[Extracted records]
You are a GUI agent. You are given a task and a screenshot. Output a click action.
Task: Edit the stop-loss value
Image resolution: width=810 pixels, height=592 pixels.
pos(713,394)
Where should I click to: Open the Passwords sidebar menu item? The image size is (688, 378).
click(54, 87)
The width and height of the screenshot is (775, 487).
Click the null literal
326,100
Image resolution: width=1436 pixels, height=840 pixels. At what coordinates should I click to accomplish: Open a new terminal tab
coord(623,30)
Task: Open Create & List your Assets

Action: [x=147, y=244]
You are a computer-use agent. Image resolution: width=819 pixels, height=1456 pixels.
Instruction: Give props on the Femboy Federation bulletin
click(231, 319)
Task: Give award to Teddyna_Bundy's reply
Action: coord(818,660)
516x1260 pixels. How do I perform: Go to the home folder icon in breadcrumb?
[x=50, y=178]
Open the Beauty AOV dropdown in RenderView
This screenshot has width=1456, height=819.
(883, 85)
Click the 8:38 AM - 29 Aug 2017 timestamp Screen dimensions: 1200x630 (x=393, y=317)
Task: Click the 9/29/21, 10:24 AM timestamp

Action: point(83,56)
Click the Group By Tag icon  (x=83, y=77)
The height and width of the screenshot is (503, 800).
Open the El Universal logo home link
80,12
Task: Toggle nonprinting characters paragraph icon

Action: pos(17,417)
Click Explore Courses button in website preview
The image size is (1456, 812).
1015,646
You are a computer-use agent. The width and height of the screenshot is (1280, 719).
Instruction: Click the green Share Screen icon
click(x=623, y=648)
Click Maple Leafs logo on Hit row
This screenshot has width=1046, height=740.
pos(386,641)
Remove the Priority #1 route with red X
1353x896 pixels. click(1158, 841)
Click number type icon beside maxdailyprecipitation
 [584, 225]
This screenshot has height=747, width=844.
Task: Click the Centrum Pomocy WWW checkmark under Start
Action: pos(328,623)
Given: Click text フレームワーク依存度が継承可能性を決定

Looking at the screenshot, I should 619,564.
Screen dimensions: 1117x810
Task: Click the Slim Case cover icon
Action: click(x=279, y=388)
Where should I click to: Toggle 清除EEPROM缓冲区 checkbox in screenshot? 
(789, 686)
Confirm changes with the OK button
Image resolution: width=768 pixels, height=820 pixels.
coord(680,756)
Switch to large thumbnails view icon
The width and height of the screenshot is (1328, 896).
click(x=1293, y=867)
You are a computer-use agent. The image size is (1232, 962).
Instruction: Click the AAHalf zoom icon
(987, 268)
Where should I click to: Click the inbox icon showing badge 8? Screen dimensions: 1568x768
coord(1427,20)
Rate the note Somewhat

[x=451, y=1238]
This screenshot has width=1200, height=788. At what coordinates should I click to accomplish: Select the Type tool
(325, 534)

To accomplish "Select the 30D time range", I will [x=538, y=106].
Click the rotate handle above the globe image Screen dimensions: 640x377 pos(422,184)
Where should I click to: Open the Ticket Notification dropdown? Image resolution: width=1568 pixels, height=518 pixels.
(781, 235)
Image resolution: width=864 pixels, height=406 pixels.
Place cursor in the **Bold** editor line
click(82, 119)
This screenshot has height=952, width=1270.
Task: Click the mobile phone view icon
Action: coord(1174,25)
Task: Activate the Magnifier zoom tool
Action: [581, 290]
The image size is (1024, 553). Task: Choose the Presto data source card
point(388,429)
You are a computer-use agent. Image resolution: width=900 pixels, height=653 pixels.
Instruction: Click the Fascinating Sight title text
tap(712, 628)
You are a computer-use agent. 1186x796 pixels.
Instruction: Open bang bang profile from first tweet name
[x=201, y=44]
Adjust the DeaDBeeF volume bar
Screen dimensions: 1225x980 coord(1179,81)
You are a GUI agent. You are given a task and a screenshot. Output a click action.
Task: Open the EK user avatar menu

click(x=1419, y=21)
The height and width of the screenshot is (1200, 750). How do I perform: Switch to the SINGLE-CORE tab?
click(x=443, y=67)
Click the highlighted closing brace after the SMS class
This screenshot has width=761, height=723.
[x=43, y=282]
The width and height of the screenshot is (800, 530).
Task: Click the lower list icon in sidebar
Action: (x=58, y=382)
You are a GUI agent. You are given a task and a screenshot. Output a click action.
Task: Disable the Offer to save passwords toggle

__TO BE DONE__
Rewrite the lines above, switching every "computer-use agent" to "desktop agent" and leaving the rest untouched.

__TASK SOLUTION__
You are a GUI agent. You are given a task and a screenshot. Output a click action.
Task: Edit the stop-loss value
Image resolution: width=810 pixels, height=592 pixels.
pos(713,394)
Where should I click to: Open the Passwords sidebar menu item? The image size is (688, 378).
click(54, 87)
The width and height of the screenshot is (775, 487).
Click the null literal
326,100
Image resolution: width=1436 pixels, height=840 pixels. At what coordinates should I click to accomplish: Open a new terminal tab
coord(623,30)
Task: Open Create & List your Assets

Action: [x=147, y=244]
You are a desktop agent. Image resolution: width=819 pixels, height=1456 pixels.
Instruction: Give props on the Femboy Federation bulletin
click(231, 319)
Task: Give award to Teddyna_Bundy's reply
Action: coord(818,660)
516x1260 pixels. How do I perform: Go to the home folder icon in breadcrumb?
[x=50, y=178]
Open the Beauty AOV dropdown in RenderView
This screenshot has width=1456, height=819.
(883, 85)
Click the 8:38 AM - 29 Aug 2017 timestamp Screen dimensions: 1200x630 (x=393, y=317)
Task: Click the 9/29/21, 10:24 AM timestamp

Action: point(83,56)
Click the Group By Tag icon  (x=83, y=77)
The height and width of the screenshot is (503, 800).
Open the El Universal logo home link
80,12
Task: Toggle nonprinting characters paragraph icon

Action: pos(17,417)
Click Explore Courses button in website preview
The image size is (1456, 812).
1015,646
You are a desktop agent. The width and height of the screenshot is (1280, 719).
Instruction: Click the green Share Screen icon
click(x=623, y=648)
Click Maple Leafs logo on Hit row
This screenshot has width=1046, height=740.
pos(386,641)
Remove the Priority #1 route with red X
1353x896 pixels. click(1158, 841)
Click number type icon beside maxdailyprecipitation
 [584, 225]
This screenshot has height=747, width=844.
Task: Click the Centrum Pomocy WWW checkmark under Start
Action: pos(328,623)
Given: Click text フレームワーク依存度が継承可能性を決定

Looking at the screenshot, I should 619,564.
Screen dimensions: 1117x810
Task: Click the Slim Case cover icon
Action: click(x=279, y=388)
Where should I click to: Toggle 清除EEPROM缓冲区 checkbox in screenshot? 
(789, 686)
Confirm changes with the OK button
Image resolution: width=768 pixels, height=820 pixels.
coord(680,756)
Switch to large thumbnails view icon
The width and height of the screenshot is (1328, 896).
click(x=1293, y=867)
You are a desktop agent. The image size is (1232, 962).
Instruction: Click the AAHalf zoom icon
(987, 268)
Where should I click to: Click the inbox icon showing badge 8? Screen dimensions: 1568x768
coord(1427,20)
Rate the note Somewhat

[x=451, y=1238]
This screenshot has width=1200, height=788. At what coordinates should I click to accomplish: Select the Type tool
(325, 534)

To accomplish "Select the 30D time range", I will [x=538, y=106].
Click the rotate handle above the globe image Screen dimensions: 640x377 pos(422,184)
Where should I click to: Open the Ticket Notification dropdown? Image resolution: width=1568 pixels, height=518 pixels.
(781, 235)
Image resolution: width=864 pixels, height=406 pixels.
Place cursor in the **Bold** editor line
click(82, 119)
This screenshot has height=952, width=1270.
Task: Click the mobile phone view icon
Action: coord(1174,25)
Task: Activate the Magnifier zoom tool
Action: [581, 290]
The image size is (1024, 553). Task: Choose the Presto data source card
point(388,429)
You are a desktop agent. Image resolution: width=900 pixels, height=653 pixels.
Instruction: Click the Fascinating Sight title text
tap(712, 628)
You are a desktop agent. 1186x796 pixels.
Instruction: Open bang bang profile from first tweet name
[x=201, y=44]
Adjust the DeaDBeeF volume bar
Screen dimensions: 1225x980 coord(1179,81)
You are a GUI agent. You are given a task and a screenshot. Output a click action.
Task: Open the EK user avatar menu

click(x=1419, y=21)
The height and width of the screenshot is (1200, 750). How do I perform: Switch to the SINGLE-CORE tab?
click(x=443, y=67)
Click the highlighted closing brace after the SMS class
This screenshot has width=761, height=723.
[x=43, y=282]
The width and height of the screenshot is (800, 530).
Task: Click the lower list icon in sidebar
Action: (x=58, y=382)
You are a GUI agent. You are given a task and a screenshot. Output a click action.
Task: Disable the Offer to save passwords toggle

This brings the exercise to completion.